Stored records:
- - - - -
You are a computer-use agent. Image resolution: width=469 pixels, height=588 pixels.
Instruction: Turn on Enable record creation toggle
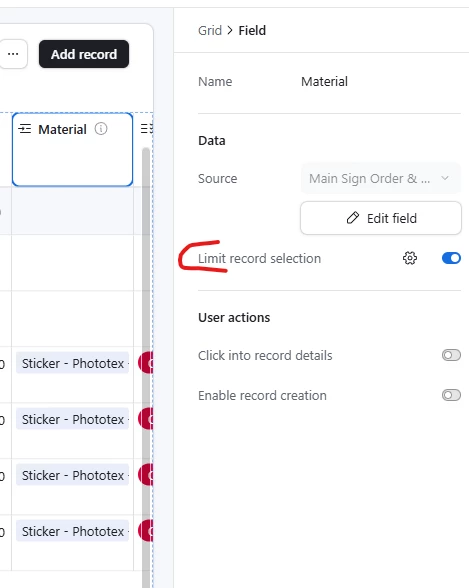[x=451, y=395]
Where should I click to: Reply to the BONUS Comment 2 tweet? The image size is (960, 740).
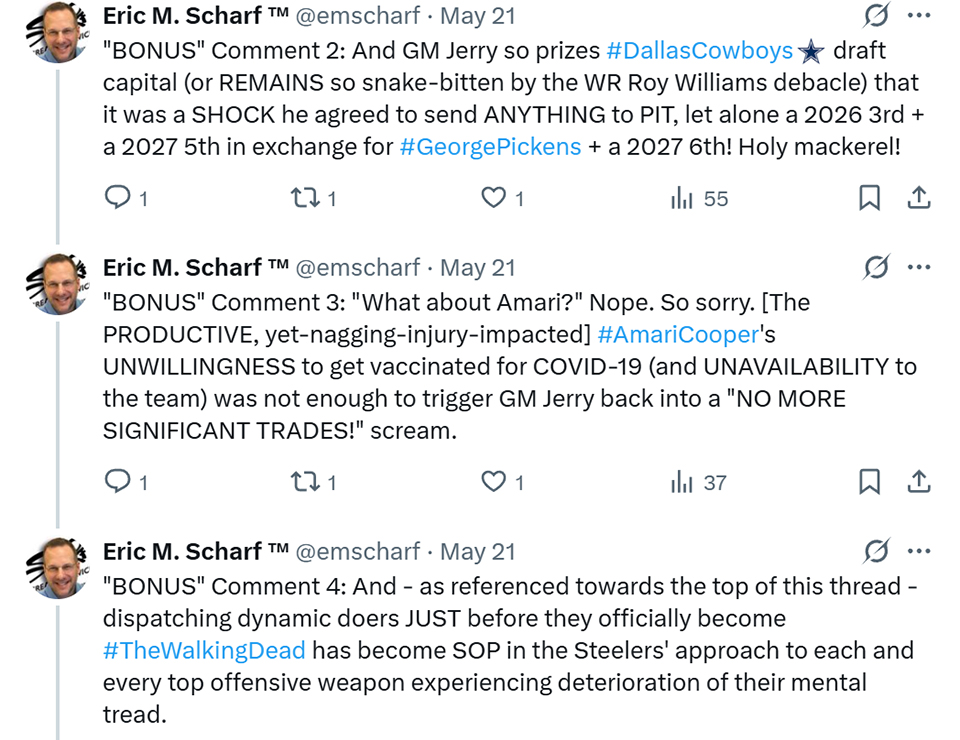[x=117, y=198]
- - - - -
Task requirements:
Return the data above in its exact wording, with none of the pictures.

Task solution:
You are a computer-use agent. Image resolution: width=469 pixels, height=588 pixels.
Instruction: Turn on Enable record creation toggle
[x=451, y=395]
Where should I click to: Reply to the BONUS Comment 2 tweet? The image size is (960, 740).
[x=117, y=198]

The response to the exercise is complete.